- Born: October 18, 1893
- Died: February 16, 1966 (aged 72)
- Occupations: Stamp dealer and auctioneer
- Known for: Expert on postage stamps and postal history of the Scandinavian countries Fieandt Memorial medal APS Hall of Fame Finnish-American Stamp Club

= Carl Einar Pelander =

American stamp dealer and auctioneer

Carl Einar Pelander (October 18, 1893 – February 16, 1966) was a stamp dealer and auctioneer who was an expert on postage stamps and postal history of the Scandinavian countries of Denmark, Greenland, Iceland, Danish West Indies, Finland, Norway, and Sweden.

==Collecting interests==
Pelander started collecting stamps as a youth, and quickly specialized in collecting those of the Scandinavian countries.

Pelander was one of the founders of New York City's Finnish-American Stamp Club in 1935 and was the first member to be named an Honorary Life Member. The club was later renamed the Scandinavian Collectors Club of New York, and then again later as Scandinavian Collectors Club. Pelander was very active in the organization, helping to finance it during poor economic times, and editing the club journal The Posthorn.

==Sales activity==
Carl Pelander started his New York City stamp business in 1937 and, between 1940 and 1963, he conducted 130 auctions of stamps.

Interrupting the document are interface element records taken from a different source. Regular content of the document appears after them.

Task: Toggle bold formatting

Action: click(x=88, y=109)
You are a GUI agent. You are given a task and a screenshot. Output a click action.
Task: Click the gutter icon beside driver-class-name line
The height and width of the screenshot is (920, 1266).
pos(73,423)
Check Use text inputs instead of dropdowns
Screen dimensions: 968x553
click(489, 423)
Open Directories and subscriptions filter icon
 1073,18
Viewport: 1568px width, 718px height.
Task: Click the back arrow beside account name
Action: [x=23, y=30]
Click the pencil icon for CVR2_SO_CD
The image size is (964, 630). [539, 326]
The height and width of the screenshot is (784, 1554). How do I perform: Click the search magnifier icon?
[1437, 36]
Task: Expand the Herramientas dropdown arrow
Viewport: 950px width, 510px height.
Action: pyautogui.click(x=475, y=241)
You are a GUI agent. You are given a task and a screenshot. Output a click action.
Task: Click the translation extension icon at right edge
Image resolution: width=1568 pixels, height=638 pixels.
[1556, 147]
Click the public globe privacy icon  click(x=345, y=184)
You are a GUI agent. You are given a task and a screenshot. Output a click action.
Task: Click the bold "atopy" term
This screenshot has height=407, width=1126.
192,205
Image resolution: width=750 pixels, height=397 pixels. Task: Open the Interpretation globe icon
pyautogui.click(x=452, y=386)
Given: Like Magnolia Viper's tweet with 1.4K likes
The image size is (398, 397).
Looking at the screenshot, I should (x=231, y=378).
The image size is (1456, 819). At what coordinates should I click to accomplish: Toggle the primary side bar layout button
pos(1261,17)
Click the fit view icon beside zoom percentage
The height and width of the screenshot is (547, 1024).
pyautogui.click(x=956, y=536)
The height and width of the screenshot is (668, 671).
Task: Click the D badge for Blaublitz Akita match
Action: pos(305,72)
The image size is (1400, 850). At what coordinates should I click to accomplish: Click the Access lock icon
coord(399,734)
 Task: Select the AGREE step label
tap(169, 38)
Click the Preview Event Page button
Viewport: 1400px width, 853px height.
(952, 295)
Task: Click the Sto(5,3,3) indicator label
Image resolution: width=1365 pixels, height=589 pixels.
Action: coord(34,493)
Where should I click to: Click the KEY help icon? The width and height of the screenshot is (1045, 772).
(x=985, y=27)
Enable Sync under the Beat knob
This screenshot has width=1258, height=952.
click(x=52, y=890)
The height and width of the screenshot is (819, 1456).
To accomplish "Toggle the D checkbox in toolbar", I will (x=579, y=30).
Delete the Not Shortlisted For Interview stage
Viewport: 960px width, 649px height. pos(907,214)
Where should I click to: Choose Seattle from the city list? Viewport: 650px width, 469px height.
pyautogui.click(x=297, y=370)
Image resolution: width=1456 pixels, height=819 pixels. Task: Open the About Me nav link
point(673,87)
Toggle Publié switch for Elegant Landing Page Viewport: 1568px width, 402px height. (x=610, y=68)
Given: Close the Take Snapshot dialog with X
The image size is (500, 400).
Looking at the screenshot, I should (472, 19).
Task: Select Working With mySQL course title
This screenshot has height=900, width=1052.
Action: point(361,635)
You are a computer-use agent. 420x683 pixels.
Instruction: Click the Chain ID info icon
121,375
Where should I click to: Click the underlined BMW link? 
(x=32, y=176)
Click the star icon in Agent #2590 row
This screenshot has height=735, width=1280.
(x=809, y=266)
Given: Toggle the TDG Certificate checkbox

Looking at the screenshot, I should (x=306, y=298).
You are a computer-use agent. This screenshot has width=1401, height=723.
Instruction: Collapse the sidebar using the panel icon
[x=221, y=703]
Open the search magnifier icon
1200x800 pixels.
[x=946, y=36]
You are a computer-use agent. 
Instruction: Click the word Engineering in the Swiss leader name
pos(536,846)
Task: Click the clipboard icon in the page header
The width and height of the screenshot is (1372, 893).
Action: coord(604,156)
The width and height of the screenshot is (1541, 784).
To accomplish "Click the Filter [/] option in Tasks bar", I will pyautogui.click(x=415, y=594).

His auctions contained material from stamp collections of famous collectors, such as Agathon Fabergé, Caroline P. Cromwell, and Ferrars H. Tows.

==Philatelic literature==
Because of his in-depth knowledge of the philately of Scandinavia, and especially Finland, Pelander wrote a number of articles, some of which were compiled into his book The Postal Issues of Finland which was published in 1940. He also published a Scandinavian Check List from 1937 to 1948.

==Honors and awards==
Pelander was presented with the Fieandt Memorial medal in 1960 by the Finnish Philatelic Society "for his original research in the stamps of Finland and for his promotion of Finnish philately." Pelander was named to the American Philatelic Society Hall of Fame in 1966.

==Carl E. Pelander Award==
The Carl E. Pelander Award was established in 1968 by the Scandinavian Collectors Club in his memory "to recognize his willingness to assist fellow collectors in all phases of Scandinavian philately."